Doğaya kalp gözünüzle baktığınızda da yalnızlık uzaklaşır sizden. İçinizden geldiği için sevgiyle sarılı verdiğiniz bir ağaç, üzerine sere serpe uzandığınız çimenler, mavi gökyüzü yaşamanın ne denli güzel, keyifli olduğunu anımsatır bizlere… Ne var ki yenidünya düzeni insanlığı giderek kör bir yalnızlığa itiyor. Birbirinden yalıtıyor.
Benmerkezci, kendini seven, büyük sermayenin modern kölelerini yaratıyor. Markalaşmış mağazalarda alış veriş ediliyor, lüks restoranlarda yemek yeniyor, son model otomobillerde dolaşılıyor. Hemen hep aynı müzikler çalıyor araçlarında. Ama bütün bu mükemmeliyet onları modern kölelikten kurtarmıyor. Hayatı sorgulamadan, iş güçlerini kime kimin yararına harcadıklarını irdelemeden çalışıp duruyorlar.

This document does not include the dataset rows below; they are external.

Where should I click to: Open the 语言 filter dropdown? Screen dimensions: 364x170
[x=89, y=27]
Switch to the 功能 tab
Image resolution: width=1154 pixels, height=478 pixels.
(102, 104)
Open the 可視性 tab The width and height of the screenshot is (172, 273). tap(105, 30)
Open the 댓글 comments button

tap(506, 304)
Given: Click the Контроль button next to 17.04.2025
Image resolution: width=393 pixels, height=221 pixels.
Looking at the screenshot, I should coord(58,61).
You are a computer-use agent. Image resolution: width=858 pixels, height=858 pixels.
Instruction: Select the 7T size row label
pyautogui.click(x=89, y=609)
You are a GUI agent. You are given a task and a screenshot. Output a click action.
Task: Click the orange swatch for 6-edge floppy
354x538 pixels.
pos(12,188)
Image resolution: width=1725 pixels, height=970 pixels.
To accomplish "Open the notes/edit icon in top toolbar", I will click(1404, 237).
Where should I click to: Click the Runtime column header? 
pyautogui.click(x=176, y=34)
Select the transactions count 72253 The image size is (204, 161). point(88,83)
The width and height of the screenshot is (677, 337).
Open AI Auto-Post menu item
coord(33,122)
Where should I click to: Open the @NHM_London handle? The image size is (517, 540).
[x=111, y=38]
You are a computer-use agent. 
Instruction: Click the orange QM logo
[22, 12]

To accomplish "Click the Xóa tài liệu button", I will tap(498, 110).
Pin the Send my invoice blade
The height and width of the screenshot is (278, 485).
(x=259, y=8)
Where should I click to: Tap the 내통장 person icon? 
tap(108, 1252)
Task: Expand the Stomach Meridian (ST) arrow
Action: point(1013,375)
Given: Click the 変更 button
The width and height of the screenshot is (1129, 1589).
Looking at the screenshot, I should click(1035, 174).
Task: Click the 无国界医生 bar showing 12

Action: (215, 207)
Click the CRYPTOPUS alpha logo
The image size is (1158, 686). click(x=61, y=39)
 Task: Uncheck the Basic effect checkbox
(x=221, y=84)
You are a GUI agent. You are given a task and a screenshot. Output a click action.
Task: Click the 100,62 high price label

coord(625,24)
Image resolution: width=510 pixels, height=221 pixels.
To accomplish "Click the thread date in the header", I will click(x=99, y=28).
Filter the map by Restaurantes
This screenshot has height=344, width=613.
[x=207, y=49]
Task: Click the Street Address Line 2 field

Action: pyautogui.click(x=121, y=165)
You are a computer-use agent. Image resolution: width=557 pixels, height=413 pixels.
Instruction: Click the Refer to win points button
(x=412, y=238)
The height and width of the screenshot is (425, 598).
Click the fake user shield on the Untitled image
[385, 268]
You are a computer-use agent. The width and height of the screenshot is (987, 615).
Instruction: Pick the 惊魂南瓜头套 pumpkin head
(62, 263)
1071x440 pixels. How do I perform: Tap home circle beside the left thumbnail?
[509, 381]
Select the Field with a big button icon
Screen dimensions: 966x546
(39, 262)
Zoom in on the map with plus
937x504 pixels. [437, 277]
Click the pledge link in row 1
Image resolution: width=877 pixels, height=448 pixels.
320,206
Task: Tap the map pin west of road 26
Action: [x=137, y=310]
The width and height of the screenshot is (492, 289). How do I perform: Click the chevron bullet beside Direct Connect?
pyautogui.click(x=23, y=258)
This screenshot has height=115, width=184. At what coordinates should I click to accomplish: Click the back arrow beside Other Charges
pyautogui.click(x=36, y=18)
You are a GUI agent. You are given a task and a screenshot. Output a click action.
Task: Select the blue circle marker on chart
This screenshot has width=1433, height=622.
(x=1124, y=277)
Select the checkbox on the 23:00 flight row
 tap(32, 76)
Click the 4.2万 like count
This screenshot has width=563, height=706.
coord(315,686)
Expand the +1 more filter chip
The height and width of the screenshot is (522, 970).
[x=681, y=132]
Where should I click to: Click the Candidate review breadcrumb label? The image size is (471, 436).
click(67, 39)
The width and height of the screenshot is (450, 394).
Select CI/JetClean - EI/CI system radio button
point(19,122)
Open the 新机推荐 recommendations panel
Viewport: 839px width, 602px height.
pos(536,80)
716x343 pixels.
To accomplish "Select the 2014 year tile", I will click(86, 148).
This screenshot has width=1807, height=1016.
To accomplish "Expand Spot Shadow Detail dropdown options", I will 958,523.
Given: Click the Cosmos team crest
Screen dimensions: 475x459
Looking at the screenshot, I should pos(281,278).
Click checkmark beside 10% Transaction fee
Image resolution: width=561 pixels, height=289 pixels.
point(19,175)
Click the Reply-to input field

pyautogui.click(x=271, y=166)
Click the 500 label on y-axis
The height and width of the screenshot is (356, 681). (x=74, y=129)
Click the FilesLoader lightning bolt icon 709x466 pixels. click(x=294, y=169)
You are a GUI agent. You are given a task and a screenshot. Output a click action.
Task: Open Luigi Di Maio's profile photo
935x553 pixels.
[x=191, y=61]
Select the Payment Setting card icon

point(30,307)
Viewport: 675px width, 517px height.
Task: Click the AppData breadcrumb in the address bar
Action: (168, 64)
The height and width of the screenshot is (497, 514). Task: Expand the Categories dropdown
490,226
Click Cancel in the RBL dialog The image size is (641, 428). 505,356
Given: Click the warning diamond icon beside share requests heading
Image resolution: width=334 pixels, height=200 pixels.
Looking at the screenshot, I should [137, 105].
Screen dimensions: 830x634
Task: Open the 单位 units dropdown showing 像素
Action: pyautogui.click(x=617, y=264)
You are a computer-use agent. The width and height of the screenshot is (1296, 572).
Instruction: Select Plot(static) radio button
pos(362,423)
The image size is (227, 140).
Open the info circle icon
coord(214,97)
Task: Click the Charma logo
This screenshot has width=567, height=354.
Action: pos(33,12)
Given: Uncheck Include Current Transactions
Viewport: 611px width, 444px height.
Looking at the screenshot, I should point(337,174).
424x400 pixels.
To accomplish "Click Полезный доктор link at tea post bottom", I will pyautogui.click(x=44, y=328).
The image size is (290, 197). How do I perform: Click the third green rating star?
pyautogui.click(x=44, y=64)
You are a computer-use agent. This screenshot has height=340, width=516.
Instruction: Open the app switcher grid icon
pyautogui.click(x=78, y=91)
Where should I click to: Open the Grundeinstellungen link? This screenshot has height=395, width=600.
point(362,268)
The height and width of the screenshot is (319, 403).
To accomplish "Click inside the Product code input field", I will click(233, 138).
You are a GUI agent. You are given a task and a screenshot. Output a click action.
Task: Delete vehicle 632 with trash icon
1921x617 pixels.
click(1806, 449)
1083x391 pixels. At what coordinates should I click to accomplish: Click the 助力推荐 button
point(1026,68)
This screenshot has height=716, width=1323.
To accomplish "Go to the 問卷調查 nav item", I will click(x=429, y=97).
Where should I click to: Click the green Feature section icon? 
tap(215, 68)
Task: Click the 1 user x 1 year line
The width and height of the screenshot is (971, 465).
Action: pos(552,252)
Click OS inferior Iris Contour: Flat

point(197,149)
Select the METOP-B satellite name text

Kendi beğenileri yerine patronların, buyurganların beğenilerine uygun bir yaşam sürdürüp gidiyorlar. Sanırım bu en büyük yalnızlık. Bir de toplumda gözden kaçırılmaya çalışılan bir yalnızlık var ki ben buna ‘Zulme dönüşen yalnızlık’ diyorum. Bildiğiniz gibi ülke şimdilerde büyük bir cezaevi. Avukatı, akademisyeni, gazetecisi, yayıncısı bir başka deyişle düşünen, düşündüğünü konuşarak ya da yazıyla ifade eden her birey içerde. Mesleklerinden, ailelerinden, dostlarından, kitaplarından soyutlanmışlar. Avrupa’yı bilmiyorum ama herhalde Balkanların en büyük en çok cezaevine sahip olmakla övünebiliriz! Ve dostlarım işte en büyük yalnızlık bu. Dört duvara kapatılarak tecrit edilmek. Sevgiliye, toprağa, güneşe hasret bir yaşam, bazen insanın yüreği daralıyor, insanlığından utanası geliyor. Yazıyı büyük Fransız Yazarı Andre Malraux’nun sevdiğim bir sözü ile bitirmek istiyorum: “Hayatın değeri bir hiçtir, ama hiçbir şey hayat kadar değerli değildir.”